I re-read CRANFORD by “Mrs” Gaskell. She had a first name of course, Elizabeth, but back in the day she was called "Mrs".. Reamy Jansen suggested the book, which I read years ago and re-read this time quickly and with much pleasure. I had remembered it as being about small lives and mildly amusing anecdotes, but, in fact, the novel begins with several deaths, and it includes financial disaster and a runaway boy and considerable quotidian cruelty among the classes, particularly from the indolent social leader of little Cranford, who visits her friends just to tell them NOT to return the visit as she will be having a titled guest! Even fluttery Miss Matty Jenkyns has a sad story of lost love. She meets her aged lover– and he dies. You have to keep in mind that death was more everyday in the mid 1800's than now– it was perfectly common for most of a family’s babies not to survive infancy, and Mrs. Gaskell herself, who was considered to have had a long and fruitful life, died in her mid-fifties. The very ordinariness of loss of all kinds– loss of life, loss of lovers, loss of financial stability– underlies the gentle nattering of the ladies of Cranford. I love the book, but you have to be in the right mood to read it– is a sea-green turban appropriate headgear for an aging spinster? Get in the mood where that might matter to a character, though, and you are as lost in this world as in many a more obviously exotic one.
Two more books: THE GIFT by Lewis Hyde had been recommended to me several times. It is one of those often mentioned books by a public intellectual that I wanted to enjoy more than I did. It was hard going for me. Too much t.v. and internet? It does, however, make a really important distinction between what we do for money and what we don’t. It begins with folk tales and narratives about hunter gatherer and other societies with strong emphasis on gift exchange and the circulation of valuable things rather than private ownership, and goes on to long essays on Walt Whitman and Ezra Pounds and Allen Ginsberg.
Finally, I read Alice Sebold’s memoir, LUCKY, which is searing and feels very real and true. Sebold here investigates and documents her own rape and the struggle to bring the rapist to justice. Then she summarizes the real damage done to her– years of drinking and drugs and suffering. As good as this kind of book can be.
Response to Issue # 119
Ardian Gill writes, “I enjoyed your review of the History of the Jews, etc. [in Issue # 119] Coincidentally, I just finished a small novel by a camp survivor named, appropriately, Wander. (He was in 20 camps). It's called THE SEVENTH WELL, a reference to something in the Hebrew Bible, I think. It's fiction but reads like a diary. Not an easy read a/c the German indifference and worse, but it's rewarding in that humor survives even the worst ordeals. Wander isn't just telling of life in the camps but gives brief biographies of some prisoners, and that's where the humor comes in along with the strength of the human spirit under the most brutal circumstances.”
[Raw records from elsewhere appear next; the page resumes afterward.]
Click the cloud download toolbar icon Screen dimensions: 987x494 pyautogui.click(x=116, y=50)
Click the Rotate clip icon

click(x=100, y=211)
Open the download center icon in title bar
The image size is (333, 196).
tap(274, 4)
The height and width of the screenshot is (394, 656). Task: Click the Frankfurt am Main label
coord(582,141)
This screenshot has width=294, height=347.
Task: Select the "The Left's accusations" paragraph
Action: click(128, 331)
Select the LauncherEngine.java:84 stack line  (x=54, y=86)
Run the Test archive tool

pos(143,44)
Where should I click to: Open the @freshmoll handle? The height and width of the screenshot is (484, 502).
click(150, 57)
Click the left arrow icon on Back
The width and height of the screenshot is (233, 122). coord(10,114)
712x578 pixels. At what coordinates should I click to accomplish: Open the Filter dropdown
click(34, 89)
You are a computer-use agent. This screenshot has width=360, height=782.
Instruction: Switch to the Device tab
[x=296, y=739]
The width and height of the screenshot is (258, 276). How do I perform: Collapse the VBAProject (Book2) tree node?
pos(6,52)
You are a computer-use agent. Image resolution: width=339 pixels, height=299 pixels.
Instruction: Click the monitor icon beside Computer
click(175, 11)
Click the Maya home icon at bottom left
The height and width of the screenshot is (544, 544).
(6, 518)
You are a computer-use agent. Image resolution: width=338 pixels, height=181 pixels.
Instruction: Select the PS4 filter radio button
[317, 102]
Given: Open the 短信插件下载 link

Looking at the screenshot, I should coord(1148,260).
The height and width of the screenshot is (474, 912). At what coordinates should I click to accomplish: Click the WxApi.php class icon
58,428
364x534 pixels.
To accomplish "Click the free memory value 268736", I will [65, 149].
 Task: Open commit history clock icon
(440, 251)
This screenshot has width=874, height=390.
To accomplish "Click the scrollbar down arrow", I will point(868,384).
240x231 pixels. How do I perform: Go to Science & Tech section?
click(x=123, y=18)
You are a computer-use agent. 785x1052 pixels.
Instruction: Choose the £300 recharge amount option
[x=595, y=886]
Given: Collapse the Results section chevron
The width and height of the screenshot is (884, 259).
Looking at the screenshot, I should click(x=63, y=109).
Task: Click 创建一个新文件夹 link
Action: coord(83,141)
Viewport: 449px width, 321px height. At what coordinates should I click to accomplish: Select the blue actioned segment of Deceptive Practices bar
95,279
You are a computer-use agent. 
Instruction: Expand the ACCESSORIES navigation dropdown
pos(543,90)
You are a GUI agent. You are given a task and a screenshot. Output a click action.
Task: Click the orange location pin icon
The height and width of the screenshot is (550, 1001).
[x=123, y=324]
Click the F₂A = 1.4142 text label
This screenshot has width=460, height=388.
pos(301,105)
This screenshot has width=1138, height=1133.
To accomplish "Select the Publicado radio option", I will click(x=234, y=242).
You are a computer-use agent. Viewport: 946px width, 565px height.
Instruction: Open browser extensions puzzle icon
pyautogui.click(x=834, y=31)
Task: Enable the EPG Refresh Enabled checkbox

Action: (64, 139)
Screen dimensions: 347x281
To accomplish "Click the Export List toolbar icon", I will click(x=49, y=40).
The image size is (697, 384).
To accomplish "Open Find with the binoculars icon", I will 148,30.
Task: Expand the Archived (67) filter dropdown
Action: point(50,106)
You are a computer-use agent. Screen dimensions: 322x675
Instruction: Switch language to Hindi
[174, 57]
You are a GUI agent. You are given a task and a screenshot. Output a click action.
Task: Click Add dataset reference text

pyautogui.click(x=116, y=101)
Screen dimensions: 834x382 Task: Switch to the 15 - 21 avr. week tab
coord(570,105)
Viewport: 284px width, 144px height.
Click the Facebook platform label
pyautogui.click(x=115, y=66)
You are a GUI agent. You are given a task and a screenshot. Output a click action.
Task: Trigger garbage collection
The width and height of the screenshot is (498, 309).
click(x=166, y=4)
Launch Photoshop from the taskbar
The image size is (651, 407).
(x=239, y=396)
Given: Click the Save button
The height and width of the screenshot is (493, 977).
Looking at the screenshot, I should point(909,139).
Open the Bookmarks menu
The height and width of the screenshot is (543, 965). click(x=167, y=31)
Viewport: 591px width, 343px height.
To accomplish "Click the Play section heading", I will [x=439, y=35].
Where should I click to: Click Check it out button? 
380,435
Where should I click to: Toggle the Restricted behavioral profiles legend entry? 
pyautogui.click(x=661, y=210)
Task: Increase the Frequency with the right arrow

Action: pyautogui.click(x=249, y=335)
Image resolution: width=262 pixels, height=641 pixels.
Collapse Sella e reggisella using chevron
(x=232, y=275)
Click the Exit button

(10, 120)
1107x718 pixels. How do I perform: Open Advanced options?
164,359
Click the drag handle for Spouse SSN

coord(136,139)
Jeffrey Sokolow writes: “Thanks for the shout out. I'd forgotten how dated [Cecil] Roth was but I think it's still a good read. You might want to locate out-of-print books of his such as THE MARRANOS and A HISTORY OF THE JEWS OF ITALY. The late great Columbia historian Salo W. Baron objected to what he called "the lachymorose concept of history" (i.e., the history of the Jews being one primarily of suffering). His 18-volume SOCIAL AND RELIGIOUS HISTORY OF THE JEWS goes up to the 18th century. He was writing into his 90s but didn't make it past the 18th century. Another massive read is S.D. Gotein's 5-volume A MEDITERRANEAN SOCIETY, which paints a picture of medieval Arabic Jewish social and economic life based on documents from the Cairo Geniza (a repository for Hebrew manuscript fragments). On women, Judith Baskin is a historian whose work is aimed at bringing out the female side of Jewish history. I also understand that the newly revised ENCYCLOPEDIA JUDAICA includes many articles based on the last few decades of research into Jewish women's history and cultural criticism. Baskin's books would be a good place to start. Happy reading.”